What happened to Vivec depends entirely on your actions in Morrowind until another game retcons his fate out of the hands of players. If you killed him, he is dead. If you spared him, like the petty dike he was, he wilfully allowed a giant meteorite to crash into his city, causing the worst disaster in Dunmer history and then slinked off into obscurity, probably to go back to polishing Molag Bal's spear.
No, sorry. If you killed Him, His mortal body is dead. If you spared Him, the loss of the Heart of Lorkhan sufficiently diminished His powers to break the spell He used to prevent the giant meteorite from crashing into His city; presumably this was that petty [censored] Azura's plan all along (her 'revenge' on the Dunmer people for replacing her with better Gods).
As for Molag Bal, the 36 Lessons of Vivec, Lesson 14, says: "But Vivec had made of his spear a more terrible thing, from a secret he had bitten off from the King of [censored]. And so he sent Molag Bal tumbling into the crack of the Biters and swore forever that he would not deem the King beautiful ever again".
If you accept MK's possibilities as scripture, http://c0da.es/t/c0da.
"When Nerevar returned, he saw the frozen comet above his lord's city. He asked whether or not Vivec wanted it removed. 'I would have done so myself if I wanted, silly Hortator. I shall keep it there with its last intention intact, so that if the love of the people of this city for me ever disappear, so shall the power that holds back their destruction.' Nerevar said, 'Love is under your will only.' Vivec smiled and told the Hortator that he had become a Minister of Truth." - Sermon 33
He set that up. He could have removed it, but he chose to leave it there. The destruction it caused was collateral damage that he created for the people of Morrowind who had no choice in the matters, caused by Azura's vendetta against the Tribunal, whose ambitions of benevolent godhood were doomed anyway since Dagoth Ur thought of it first. Unless that is, Azura set up Dagoth Ur to succeed over the Tribunal, so that they all had to lose the Heart. Plus it was neither him nor Azura who sent the moon there.

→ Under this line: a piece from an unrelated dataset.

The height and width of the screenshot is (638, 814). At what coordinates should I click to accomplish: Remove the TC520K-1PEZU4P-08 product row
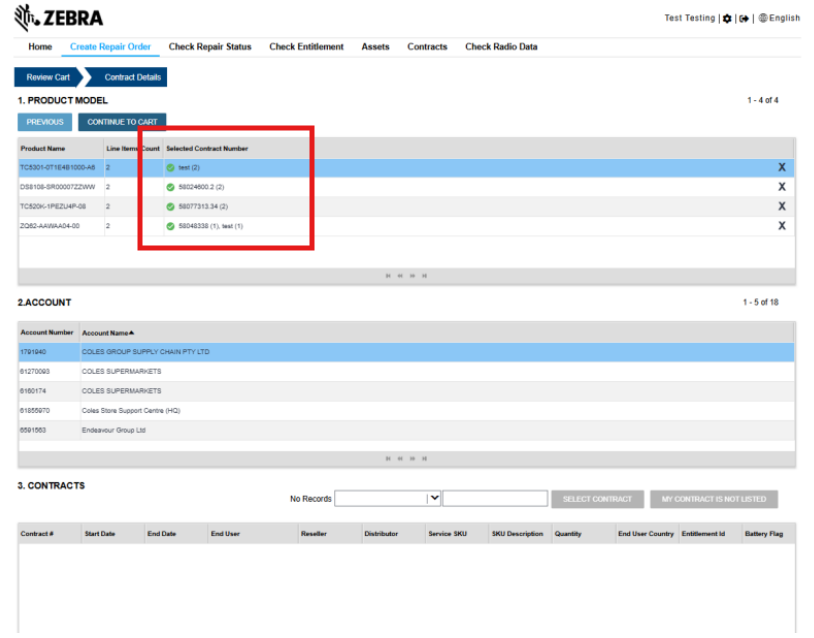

Based on Sermon 14, I wouldn't expect him to be back with Molag Bal, but then it wouldn't the first oath he broke.
Yes, his mortal body would be dead. Ergo, he is dead. His soul may yet persist, just like that of any other mortal, but if the Nerevarine chose it, he died a violent death just like anyone else who crossed the Nerevarine on their path to greatness. I like to think that the Tribunal unwittingly bound themselves to the spheres of the respective Daedra who they claimed were their anticipations. It would be a satisfying karmic twist to reward their hubris. So, Sotha Sil would be bound to Moonshadow, Almalexia to Boethiah's Realm and Vivec to Spiral Skein. Vivec might not consider that much of a punishment though, considering his penchant for six and murder.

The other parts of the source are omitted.